Nombre d’enseignants rencontrent aujourd’hui plus de difficultés à transmettre leurs savoirs qu’il y a dix, vingt, trente ans. Les élèves semblent ne plus supporter la frustration, avoir perdu le sens de l’effort et ne plus trouver grand intérêt dans les « choses » scolaires. Nombre d’enseignants se sentent impuissants, las et peu soutenus dans leur mission. Ce désarroi nourrit régulièrement le débat entre les partisans d’un retour à l’autorité d’antan et ceux qui mettent l’enfant au centre de l’école. Abordé souvent de façon passionnelle, il n’apporte guère de vision nouvelle et porteuse d’avenir.

Pour mieux comprendre les enjeux de l’exercice de l’autorité, il importe tout d’abord de clarifier ce qu’on appelle autorité et les représentations que nous en avons héritées.

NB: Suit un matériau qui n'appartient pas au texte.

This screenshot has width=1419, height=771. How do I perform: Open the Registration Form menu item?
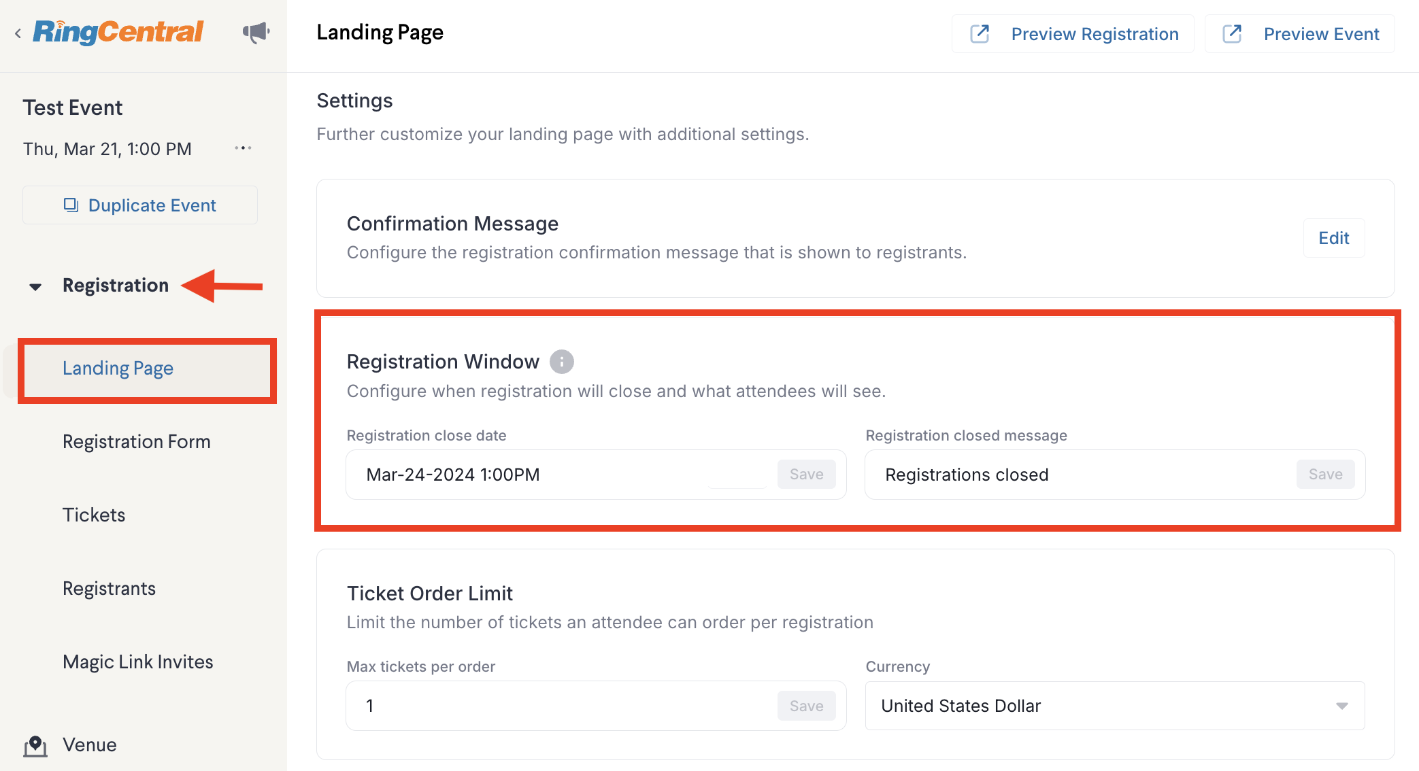click(137, 441)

Nous pourrons ainsi plus aisément faire émerger les objectifs et les caractéristiques d’une autorité susceptible de prévenir la violence et de développer la citoyenneté.

Les deux sens du mot autorité

Les deux sens du mot autorité font référence à la distinction entre les mots latins : Potestas et Auctoritas que E. Prairat différencie ainsi :

« La Potestas est définie comme l’autorité de droit, c’est le pouvoir fondé sur le statut. C’est le pouvoir légal reconnu, accordé par les instances supérieures de la société. L’enseignant, comme le parent ou l’éducateur, est investi d’une Potestas c’est-à-dire d’un pouvoir légalement reconnu pour exercer sa fonction. Il a notamment le droit institutionnellement défini et encadré, de sanctionner si besoin.

« L’Auctoritas ne dépend d’aucune instance. On n’investit pas quelqu’un d’une Auctoritas. Elle émane de la personne. C’est ce que confirme l’étymologie puisque Auctoritas dérive d’Auctor, c’est-à-dire celui qui est la cause première. Auctoritas est synonyme d’influence, d’ascendant, de crédit. C’est ce sens de l’autorité qu’on retrouve dans l’expression "faire autorité" ».

Cette distinction nous donne un premier éclairage sur les difficultés actuelles : qu’en est-il aujourd’hui de ces deux points d’appui qui soutiennent l’exercice de l’autorité ? La Potestas en a pris un coup et l’Auctoritas est toujours en berne !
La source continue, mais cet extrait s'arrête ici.